Jakob Østergaard Hegelund

Tech stuff of all kinds

Packaging with the Solaris IPS

2012-02-17

I needed to package some software for Solaris 11 and of course wanted to use the Image Packaging System, IPS, the new package management system that replaces the old SVR4 package format that Solaris 10 and previous releases used. To the casual observer, it looks like IPS brings "easy" package management to Solaris - it is now possible to quickly search for - and install - a package from the internet, and updates are easily retrieved as well. This seems to work smoothly - just like on Debian for example - which has had this functionality for more than a decade... Well, better late than never!

Since the system is not just new, but quite different from what it replaces, I started looking for primers and tutorials to figure out how to get started. A word of caution: IPS does things differently, and there are some tutorials on the net which attempt to fight IPS instead of working with it - this leads to complicated and silly ways of building packages the wrong way, and this will cause problems for your end users. What you really want, is to go to the official Oracle documentation and read the developer guide which is well written and does a very good job of explaining why IPS is different and walks you through an example of creating a package.

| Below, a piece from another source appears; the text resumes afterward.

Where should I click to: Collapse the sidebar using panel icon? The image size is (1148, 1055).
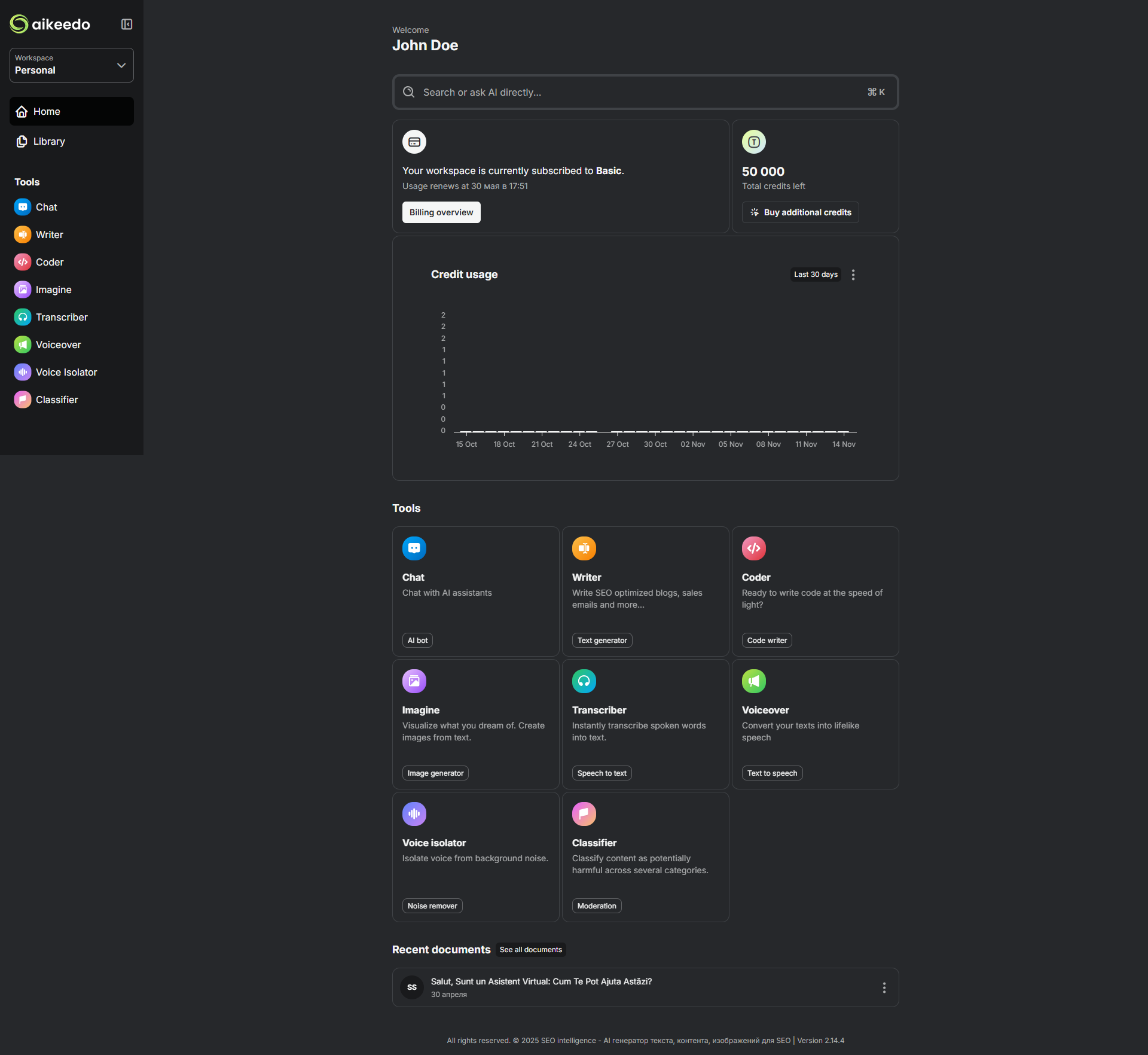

So far, I am fairly impressed with IPS - it is the first packaging system (and I have used quite a few - from DEC Unix and HP-UX to NetWare, Debian, Red Hat, Windows and what have you) where I did not have to script to create a user account. Scripting, by the way, is disallowed by IPS for the simple reason that you cannot validate a package if the installation executes scripts because you cannot (generally) validate the result of a script. Instead of using all the provided tools for generating manifests from older packages, I simply wrote the .p5m manifest files myself and generated .p5p repository archives from them. In the future I guess I should make sure the repositories are on-line, so that the users can get their software updates along with the operating system updates when they run pkg update.